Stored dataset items

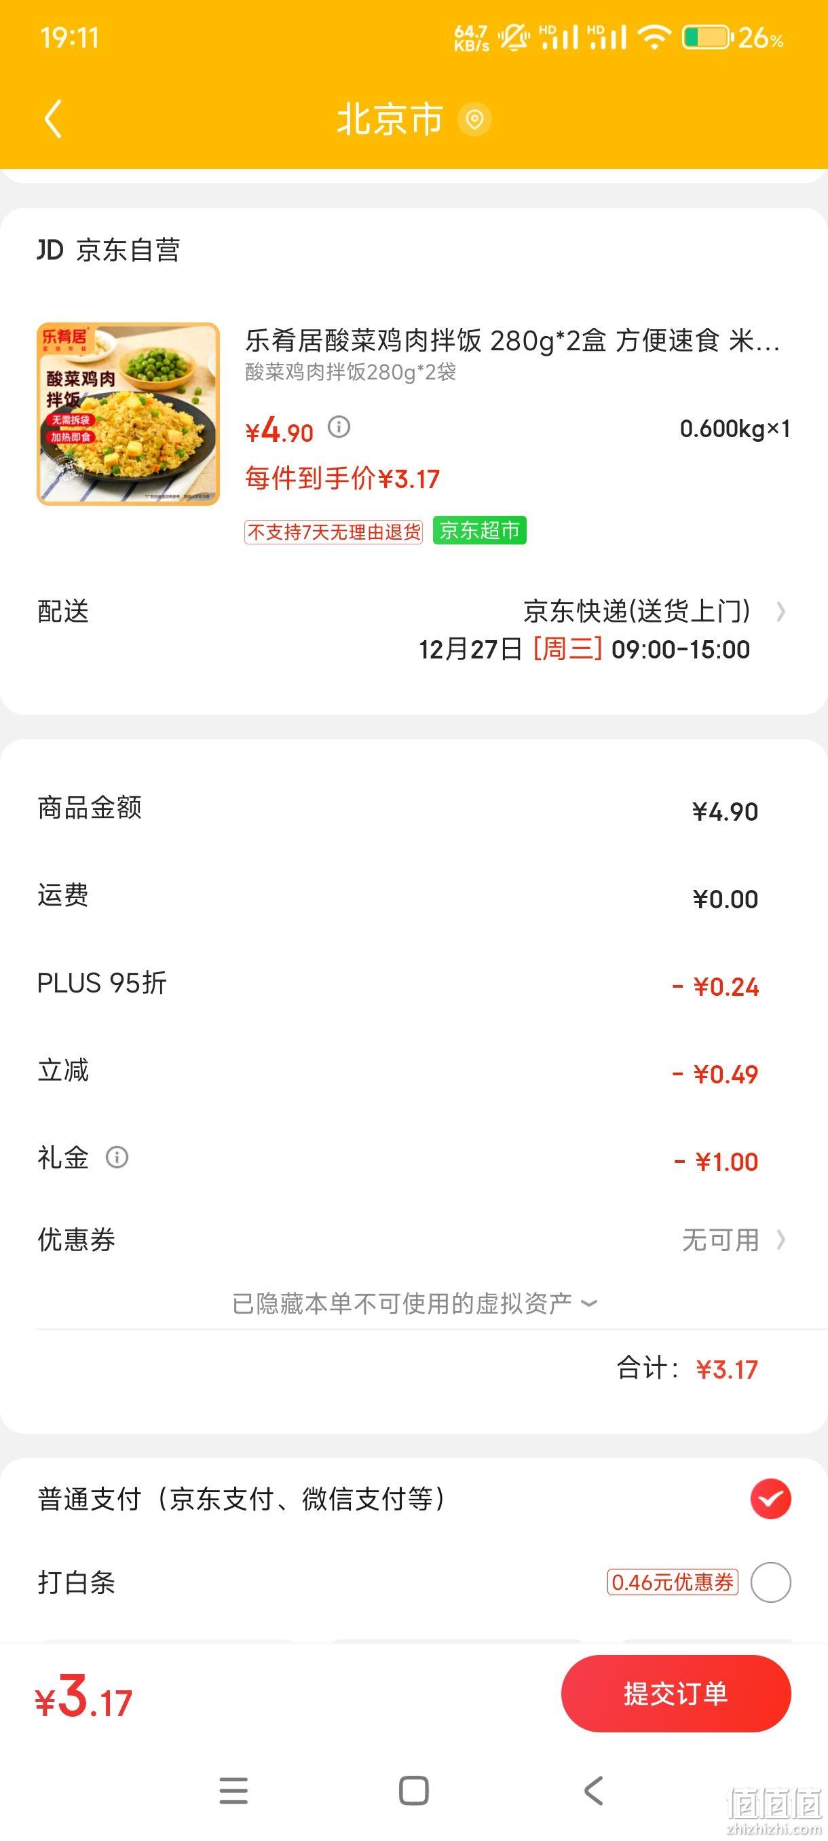The image size is (828, 1841).
Task: Select 打白条 payment radio button
Action: coord(770,1582)
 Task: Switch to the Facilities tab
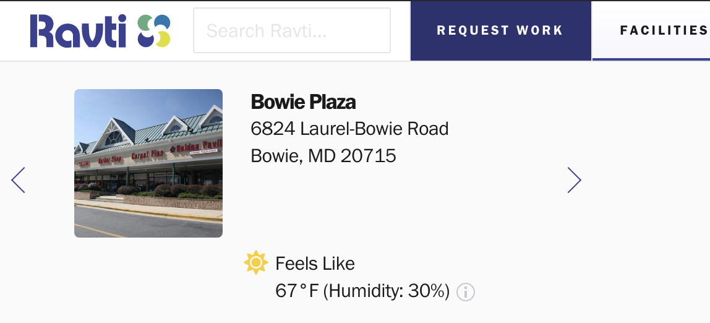[651, 30]
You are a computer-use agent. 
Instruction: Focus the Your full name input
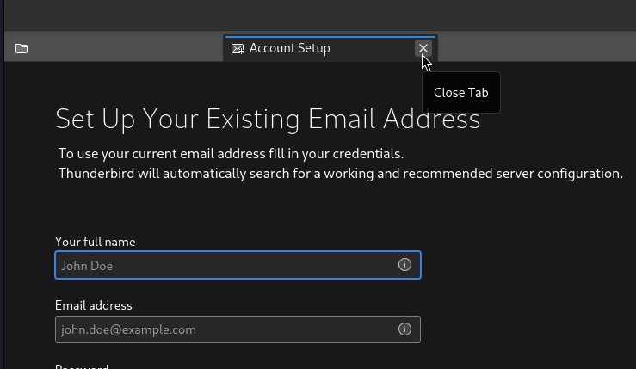point(224,265)
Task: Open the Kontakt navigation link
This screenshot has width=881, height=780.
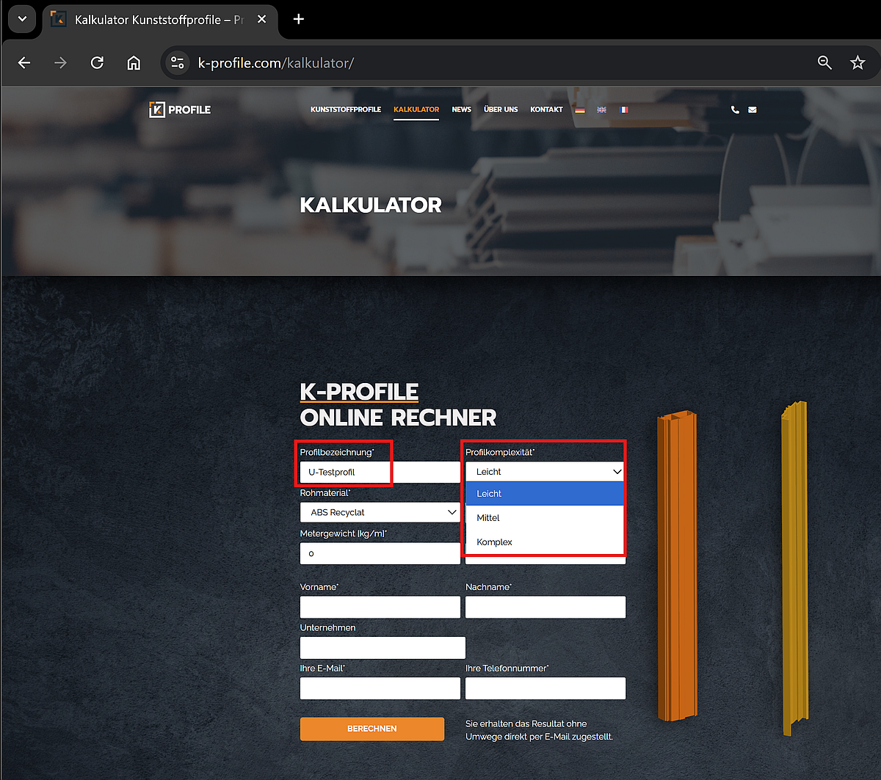Action: click(x=546, y=110)
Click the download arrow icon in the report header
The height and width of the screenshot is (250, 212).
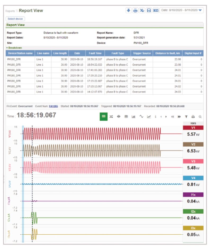(129, 10)
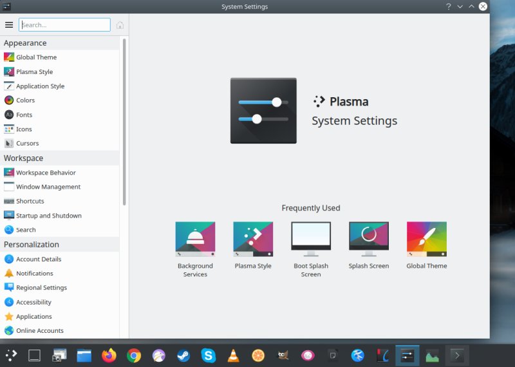Click the Search settings input field
Image resolution: width=515 pixels, height=367 pixels.
click(64, 25)
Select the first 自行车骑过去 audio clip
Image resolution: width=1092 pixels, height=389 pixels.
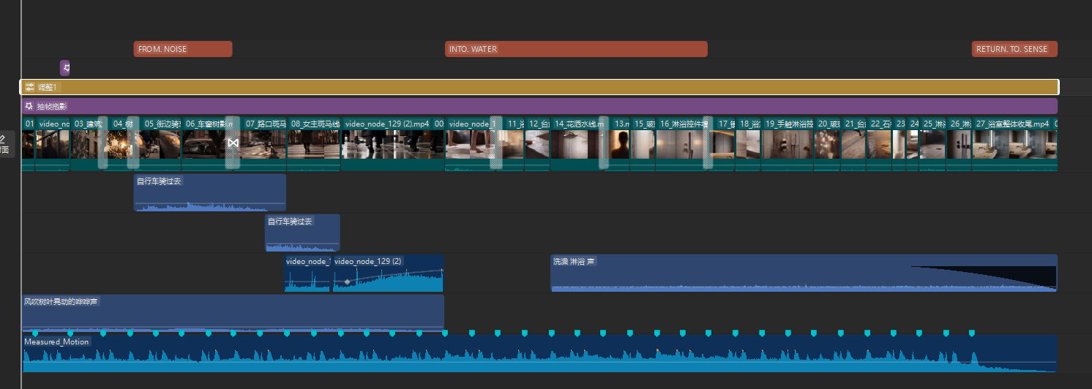click(x=210, y=192)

What the exercise asks: With the pictures left out, give again exactly the lines from the one that contains "This screenshot has width=881, height=780." through the final line of the data above.

Answer box:
This screenshot has width=881, height=780.
Action: click(x=546, y=110)
Click the download arrow icon in the report header
The height and width of the screenshot is (250, 212).
(129, 10)
Click the Search settings input field
Image resolution: width=515 pixels, height=367 pixels.
click(64, 25)
Select the first 自行车骑过去 audio clip
Image resolution: width=1092 pixels, height=389 pixels.
click(x=210, y=192)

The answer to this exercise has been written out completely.